Bien que rentable, la chicorée demeurait jusqu’en 1914 l’apanage ou le complément de la récolte des maraîchers qui la faisaient succéder à celle de la pomme de terre hâtive en la plantant simultanément avec elle et entre les mottes.
Avec la guerre, l’agriculture produit du blé à perte depuis 1915 ; les cultivateurs du Nord et du Pas-de-Calais non envahis se tournent alors intensivement vers cette plante qui permet d’atténuer par son prix les déficits résultant de la culture du blé.

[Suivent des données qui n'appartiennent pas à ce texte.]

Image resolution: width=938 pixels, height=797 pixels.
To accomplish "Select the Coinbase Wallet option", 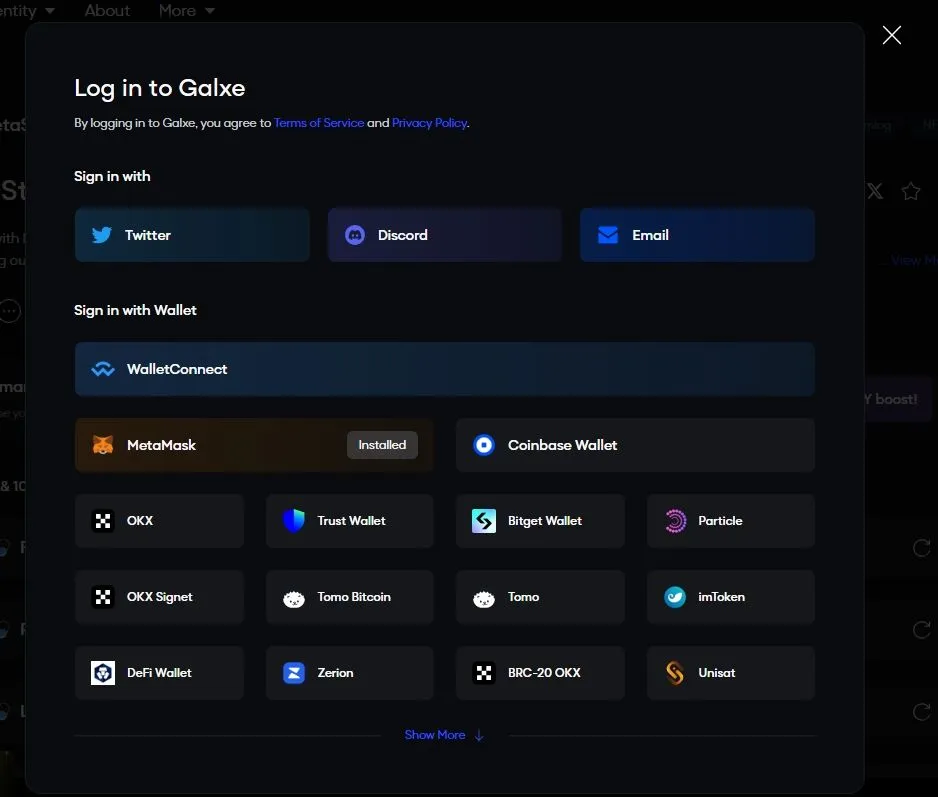I will (x=635, y=444).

Un autre aspect à ne pas négliger, c’est que la chicorée nécessite beaucoup de main-d’œuvre, tant pour les soins culturaux que pour l’arrachage, et qu’elle fait vivre quelques familles d’ouvriers agricoles. L’abandon partiel de la culture du blé et de la betterave au profit de la chicorée découle en outre dès 1916 du défaut d’engrais.
De plus, l’occupation de la région Lille-Orchies-Valenciennes, bassin originel de production et de transformation de la chicorée, la cherté des produits de première nécessité comme le café ou la difficulté d’importation causée par la reprise de la guerre sous-marine, sont autant de raisons supplémentaires qui expliquent l’explosion de la demande et l’intensification de la culture.
Une culture qui intéresse les finances de l’État, mais qui fait grincer des dents
L’État à court d’argent s’intéresse alors aux profits engendrés par son exploitation. Cette augmentation de l’impôt indirect est, tout comme celle des droits de timbre et d’enregistrement, un rouage coutumier de l’économie de guerre. Le prix de l’alcool, du sucre ou encore du tabac, subissent le même traitement.
Le 30 décembre 1916, une loi est donc votée, portant ouverture sur l’année 1917 de crédits provisoires applicables au premier trimestre 1917. Elle stipule que le café, la racine de chicorée et les autres succédanés du café sont soumis à un droit de consommation
, s’élevant à 30 francs pour 100 kilogrammes.
La presse, qui fait écho à la manière dont la population perçoit ces nouvelles contributions, dénonce la mesure prise par le ministère des Finances.
Cette augmentation, comme celle des prix de taxation pour sa vente au détail, n’est effectivement appréciée ni par les consommateurs, généralement des personnes aux ressources modestes, ni par les épiciers qui estiment que la diminution de cette consommation entraînerait un véritable préjudice. Grands consommateurs de chicorée, on comprend que ce sont principalement les habitants du Nord et du Pas-de-Calais qui vont supporter ce nouvel impôt, qui plus est sur un produit déjà vendu cinq fois plus cher qu’en temps de paix.
Nouvelle taxation en 1918
Toutefois, cela ne va pas empêcher le gouvernement de mettre en place une nouvelle - et conséquente - taxation de la chicorée à l’été 1918.
Le 29 juin 1918, un texte voté au Parlement porte le montant de cette taxe à 75 francs pour 100 kilogrammes, soit plus du double de la taxe votée en décembre 1916. L’État calcule que cette nouvelle imposition doit lui assurer une recette annuelle de 15 millions de francs. Fin décembre 1918, elle lui a effectivement fait gagner 384 000 francs, soit une progression de 47,3 % par rapport au montant antérieur de la taxe.
Après guerre, la production de la chicorée se poursuit dans sa région d’adoption. Une enquête réalisée à la fin des années 1920 atteste que le Pas-de-Calais la cultive encore sur 3 000 à 3 500 hectares. Même si sa consommation a fortement baissé avec les années, le Nord-Pas-de-Calais demeure le premier producteur français puisqu’en 1993, il fournissait encore 95 % de la production nationale.